Reproduce, exactly and in full, only the lines below from the one containing "Task: Open the AS.08-01 sub-layanan card" through the one containing "Sort by the".

•••••

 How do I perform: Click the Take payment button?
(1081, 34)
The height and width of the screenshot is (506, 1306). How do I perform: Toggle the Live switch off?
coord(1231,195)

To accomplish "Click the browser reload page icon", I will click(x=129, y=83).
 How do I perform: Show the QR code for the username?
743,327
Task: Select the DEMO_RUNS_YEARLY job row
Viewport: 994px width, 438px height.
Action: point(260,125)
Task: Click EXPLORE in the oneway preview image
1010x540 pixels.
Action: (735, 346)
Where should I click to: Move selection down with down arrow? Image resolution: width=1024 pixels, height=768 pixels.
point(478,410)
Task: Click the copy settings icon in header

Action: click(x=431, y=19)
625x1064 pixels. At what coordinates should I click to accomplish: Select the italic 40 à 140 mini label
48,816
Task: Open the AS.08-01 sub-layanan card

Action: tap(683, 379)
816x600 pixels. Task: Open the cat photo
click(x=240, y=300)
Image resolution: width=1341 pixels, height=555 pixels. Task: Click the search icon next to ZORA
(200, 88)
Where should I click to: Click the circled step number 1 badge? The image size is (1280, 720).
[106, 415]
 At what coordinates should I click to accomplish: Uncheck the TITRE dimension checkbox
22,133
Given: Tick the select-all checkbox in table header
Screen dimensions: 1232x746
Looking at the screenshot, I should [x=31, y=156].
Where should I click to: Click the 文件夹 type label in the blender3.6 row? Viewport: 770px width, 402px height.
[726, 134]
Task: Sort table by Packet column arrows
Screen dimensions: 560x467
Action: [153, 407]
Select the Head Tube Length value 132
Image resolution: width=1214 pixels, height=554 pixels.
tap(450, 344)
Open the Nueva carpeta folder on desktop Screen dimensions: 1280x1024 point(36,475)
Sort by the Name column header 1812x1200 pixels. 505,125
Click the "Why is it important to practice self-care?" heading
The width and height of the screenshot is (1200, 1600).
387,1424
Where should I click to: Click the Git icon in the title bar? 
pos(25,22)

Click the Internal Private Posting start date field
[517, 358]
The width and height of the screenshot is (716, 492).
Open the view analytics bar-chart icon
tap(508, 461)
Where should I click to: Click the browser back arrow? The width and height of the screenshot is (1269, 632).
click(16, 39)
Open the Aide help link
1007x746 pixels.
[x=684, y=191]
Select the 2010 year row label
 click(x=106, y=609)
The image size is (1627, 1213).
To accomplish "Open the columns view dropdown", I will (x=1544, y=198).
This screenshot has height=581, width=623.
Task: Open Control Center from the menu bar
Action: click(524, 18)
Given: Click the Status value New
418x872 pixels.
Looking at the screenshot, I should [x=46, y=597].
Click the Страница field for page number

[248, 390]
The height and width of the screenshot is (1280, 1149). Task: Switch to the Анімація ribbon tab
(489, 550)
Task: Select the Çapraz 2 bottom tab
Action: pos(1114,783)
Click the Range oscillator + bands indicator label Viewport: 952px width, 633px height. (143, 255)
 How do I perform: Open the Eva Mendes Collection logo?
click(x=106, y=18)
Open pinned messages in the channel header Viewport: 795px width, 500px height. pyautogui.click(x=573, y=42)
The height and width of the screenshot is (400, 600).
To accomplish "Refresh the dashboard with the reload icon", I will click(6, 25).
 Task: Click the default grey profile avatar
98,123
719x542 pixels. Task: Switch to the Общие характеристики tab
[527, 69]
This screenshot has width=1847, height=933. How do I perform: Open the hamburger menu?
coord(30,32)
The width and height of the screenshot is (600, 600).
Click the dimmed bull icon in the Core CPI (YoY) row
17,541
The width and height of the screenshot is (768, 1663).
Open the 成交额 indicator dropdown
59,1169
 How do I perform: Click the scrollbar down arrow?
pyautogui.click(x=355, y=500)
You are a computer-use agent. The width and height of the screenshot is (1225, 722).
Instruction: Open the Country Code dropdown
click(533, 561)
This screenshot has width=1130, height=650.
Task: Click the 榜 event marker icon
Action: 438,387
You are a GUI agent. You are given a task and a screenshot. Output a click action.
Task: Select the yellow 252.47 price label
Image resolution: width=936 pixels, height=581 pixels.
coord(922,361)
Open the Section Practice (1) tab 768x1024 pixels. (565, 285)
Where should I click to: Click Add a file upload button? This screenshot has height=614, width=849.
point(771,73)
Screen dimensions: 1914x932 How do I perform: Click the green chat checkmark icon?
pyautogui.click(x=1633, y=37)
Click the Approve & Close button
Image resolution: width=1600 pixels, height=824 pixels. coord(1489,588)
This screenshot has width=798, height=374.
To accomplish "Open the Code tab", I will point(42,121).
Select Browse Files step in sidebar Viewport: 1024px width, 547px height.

•••••

◆ **Answer section**
Task: Open the AS.08-01 sub-layanan card

Action: tap(683, 379)
816x600 pixels. Task: Open the cat photo
click(x=240, y=300)
Image resolution: width=1341 pixels, height=555 pixels. Task: Click the search icon next to ZORA
(200, 88)
Where should I click to: Click the circled step number 1 badge? The image size is (1280, 720).
[106, 415]
 At what coordinates should I click to accomplish: Uncheck the TITRE dimension checkbox
22,133
Given: Tick the select-all checkbox in table header
Screen dimensions: 1232x746
Looking at the screenshot, I should [x=31, y=156].
Where should I click to: Click the 文件夹 type label in the blender3.6 row? Viewport: 770px width, 402px height.
[726, 134]
Task: Sort table by Packet column arrows
Screen dimensions: 560x467
Action: [153, 407]
Select the Head Tube Length value 132
Image resolution: width=1214 pixels, height=554 pixels.
tap(450, 344)
Open the Nueva carpeta folder on desktop Screen dimensions: 1280x1024 point(36,475)
Sort by the Name column header 1812x1200 pixels. 505,125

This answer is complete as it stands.